> **EXERCISE DESCRIPTION**:
Whenever a line below holds the word "zone", count it; please give only the final number.

Excerpts from a dataset
+---+
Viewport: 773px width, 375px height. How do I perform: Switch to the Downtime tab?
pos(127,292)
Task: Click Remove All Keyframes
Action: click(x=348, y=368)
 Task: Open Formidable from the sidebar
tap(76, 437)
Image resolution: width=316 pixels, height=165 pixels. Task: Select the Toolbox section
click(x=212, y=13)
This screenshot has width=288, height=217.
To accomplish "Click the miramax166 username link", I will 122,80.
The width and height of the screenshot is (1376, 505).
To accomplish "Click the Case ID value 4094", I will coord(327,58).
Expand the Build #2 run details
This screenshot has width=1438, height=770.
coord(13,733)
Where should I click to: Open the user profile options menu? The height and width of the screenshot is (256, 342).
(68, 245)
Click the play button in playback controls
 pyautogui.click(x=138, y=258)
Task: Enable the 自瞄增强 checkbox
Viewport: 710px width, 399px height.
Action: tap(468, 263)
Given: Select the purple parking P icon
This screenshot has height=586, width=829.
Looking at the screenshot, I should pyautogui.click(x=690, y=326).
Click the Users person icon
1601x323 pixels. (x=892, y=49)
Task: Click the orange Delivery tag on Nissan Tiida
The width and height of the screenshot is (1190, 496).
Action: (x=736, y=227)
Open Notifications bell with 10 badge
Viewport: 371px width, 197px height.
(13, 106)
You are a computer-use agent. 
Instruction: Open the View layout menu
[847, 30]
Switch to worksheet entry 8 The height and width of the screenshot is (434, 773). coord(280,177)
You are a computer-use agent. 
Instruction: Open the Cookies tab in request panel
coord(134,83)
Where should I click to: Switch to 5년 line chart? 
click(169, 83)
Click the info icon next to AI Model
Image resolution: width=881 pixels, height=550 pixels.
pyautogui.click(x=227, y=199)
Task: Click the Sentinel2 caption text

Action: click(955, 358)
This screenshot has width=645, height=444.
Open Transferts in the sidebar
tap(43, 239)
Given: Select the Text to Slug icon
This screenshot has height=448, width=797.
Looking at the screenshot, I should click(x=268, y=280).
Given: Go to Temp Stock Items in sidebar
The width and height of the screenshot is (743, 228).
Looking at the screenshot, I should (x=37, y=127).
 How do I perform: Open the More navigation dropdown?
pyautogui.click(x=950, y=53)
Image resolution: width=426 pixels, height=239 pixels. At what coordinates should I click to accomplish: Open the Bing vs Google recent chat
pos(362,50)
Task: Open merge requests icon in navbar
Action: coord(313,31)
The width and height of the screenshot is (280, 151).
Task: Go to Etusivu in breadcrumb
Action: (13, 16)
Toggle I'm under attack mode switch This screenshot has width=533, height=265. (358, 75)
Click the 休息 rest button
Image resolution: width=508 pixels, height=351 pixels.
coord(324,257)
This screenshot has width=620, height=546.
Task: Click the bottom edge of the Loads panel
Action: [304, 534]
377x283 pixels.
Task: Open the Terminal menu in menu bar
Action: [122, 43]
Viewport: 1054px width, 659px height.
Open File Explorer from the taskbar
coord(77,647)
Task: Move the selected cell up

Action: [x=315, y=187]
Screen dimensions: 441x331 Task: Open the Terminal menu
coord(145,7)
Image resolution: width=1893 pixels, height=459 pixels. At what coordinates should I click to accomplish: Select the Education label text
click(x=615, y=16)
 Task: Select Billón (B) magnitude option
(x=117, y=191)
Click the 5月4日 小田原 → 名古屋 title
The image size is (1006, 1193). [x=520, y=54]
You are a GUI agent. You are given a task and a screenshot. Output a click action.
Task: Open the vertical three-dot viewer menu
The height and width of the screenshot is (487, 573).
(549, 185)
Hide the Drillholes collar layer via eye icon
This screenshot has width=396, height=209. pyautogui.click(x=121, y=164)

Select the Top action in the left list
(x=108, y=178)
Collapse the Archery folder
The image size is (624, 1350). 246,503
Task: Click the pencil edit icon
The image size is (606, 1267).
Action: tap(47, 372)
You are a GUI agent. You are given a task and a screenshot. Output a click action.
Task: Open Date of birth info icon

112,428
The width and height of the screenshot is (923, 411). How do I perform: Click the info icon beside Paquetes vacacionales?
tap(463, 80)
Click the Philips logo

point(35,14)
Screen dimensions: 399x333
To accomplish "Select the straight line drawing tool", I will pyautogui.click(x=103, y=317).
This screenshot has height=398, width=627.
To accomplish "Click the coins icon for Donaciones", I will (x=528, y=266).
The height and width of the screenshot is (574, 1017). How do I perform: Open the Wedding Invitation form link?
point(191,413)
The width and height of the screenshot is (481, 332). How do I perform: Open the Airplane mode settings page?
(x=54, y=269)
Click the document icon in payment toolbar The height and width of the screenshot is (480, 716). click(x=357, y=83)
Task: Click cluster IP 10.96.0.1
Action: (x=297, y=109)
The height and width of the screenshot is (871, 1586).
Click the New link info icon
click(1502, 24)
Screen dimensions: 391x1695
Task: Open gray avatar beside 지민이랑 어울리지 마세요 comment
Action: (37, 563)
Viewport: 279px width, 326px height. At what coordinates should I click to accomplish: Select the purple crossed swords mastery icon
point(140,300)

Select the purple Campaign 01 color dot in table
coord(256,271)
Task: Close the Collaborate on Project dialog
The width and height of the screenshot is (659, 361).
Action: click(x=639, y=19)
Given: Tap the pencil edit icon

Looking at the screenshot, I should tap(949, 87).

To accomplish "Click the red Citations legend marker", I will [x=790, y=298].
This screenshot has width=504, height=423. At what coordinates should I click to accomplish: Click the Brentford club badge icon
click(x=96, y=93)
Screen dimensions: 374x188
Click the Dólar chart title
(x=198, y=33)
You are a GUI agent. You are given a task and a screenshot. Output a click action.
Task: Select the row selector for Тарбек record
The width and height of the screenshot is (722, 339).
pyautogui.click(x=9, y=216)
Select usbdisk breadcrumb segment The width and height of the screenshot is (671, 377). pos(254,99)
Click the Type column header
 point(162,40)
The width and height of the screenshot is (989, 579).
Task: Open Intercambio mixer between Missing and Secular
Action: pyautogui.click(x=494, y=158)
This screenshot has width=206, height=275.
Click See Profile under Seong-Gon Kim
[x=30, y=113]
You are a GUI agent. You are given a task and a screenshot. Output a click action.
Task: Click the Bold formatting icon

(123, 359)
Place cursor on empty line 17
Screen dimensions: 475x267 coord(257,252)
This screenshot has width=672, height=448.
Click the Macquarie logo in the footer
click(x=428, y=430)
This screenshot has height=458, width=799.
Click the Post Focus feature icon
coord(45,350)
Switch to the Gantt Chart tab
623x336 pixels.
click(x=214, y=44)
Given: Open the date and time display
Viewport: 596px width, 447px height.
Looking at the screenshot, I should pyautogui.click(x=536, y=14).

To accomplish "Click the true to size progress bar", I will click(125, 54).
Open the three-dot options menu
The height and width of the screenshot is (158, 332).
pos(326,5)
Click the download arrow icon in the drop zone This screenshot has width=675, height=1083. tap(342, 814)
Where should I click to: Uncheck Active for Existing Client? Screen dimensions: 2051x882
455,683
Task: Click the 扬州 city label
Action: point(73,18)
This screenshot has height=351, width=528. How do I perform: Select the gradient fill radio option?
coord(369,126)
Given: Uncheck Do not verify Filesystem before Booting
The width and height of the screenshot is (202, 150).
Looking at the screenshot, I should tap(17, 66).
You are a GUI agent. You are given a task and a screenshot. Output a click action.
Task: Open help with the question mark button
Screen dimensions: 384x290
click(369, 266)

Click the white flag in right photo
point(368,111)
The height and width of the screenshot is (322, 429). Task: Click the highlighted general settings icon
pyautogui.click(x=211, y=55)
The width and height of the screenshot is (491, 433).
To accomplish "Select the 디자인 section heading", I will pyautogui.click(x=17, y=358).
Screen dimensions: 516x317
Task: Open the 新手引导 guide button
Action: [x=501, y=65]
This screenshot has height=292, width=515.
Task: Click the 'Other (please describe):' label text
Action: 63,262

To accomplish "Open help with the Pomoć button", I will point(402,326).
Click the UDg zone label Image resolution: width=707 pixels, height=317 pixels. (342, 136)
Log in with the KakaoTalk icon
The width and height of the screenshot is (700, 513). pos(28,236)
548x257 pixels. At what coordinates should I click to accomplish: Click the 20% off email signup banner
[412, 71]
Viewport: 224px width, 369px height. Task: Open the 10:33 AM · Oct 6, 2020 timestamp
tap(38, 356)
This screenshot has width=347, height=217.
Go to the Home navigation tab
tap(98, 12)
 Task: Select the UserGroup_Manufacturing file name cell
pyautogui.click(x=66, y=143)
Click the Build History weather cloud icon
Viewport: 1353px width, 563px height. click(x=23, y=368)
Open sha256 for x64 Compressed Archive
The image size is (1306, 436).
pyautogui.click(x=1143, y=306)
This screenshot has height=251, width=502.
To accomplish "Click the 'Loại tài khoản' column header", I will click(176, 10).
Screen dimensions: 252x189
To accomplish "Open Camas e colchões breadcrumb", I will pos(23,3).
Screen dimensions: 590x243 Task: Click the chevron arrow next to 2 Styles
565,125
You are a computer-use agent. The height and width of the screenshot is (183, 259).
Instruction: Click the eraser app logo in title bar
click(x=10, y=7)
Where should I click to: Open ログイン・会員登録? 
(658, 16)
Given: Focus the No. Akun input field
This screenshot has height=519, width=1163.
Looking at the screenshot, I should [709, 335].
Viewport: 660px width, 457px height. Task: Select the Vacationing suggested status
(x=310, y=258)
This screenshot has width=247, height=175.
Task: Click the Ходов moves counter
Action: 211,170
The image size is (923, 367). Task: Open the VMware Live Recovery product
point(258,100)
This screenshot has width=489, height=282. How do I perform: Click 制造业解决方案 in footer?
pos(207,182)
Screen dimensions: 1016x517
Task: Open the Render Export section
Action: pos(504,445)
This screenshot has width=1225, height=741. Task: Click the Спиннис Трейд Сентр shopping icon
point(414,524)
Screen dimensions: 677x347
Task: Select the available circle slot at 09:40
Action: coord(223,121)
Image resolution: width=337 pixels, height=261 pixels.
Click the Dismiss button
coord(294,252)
+---+
> **RESPONSE AREA**:
2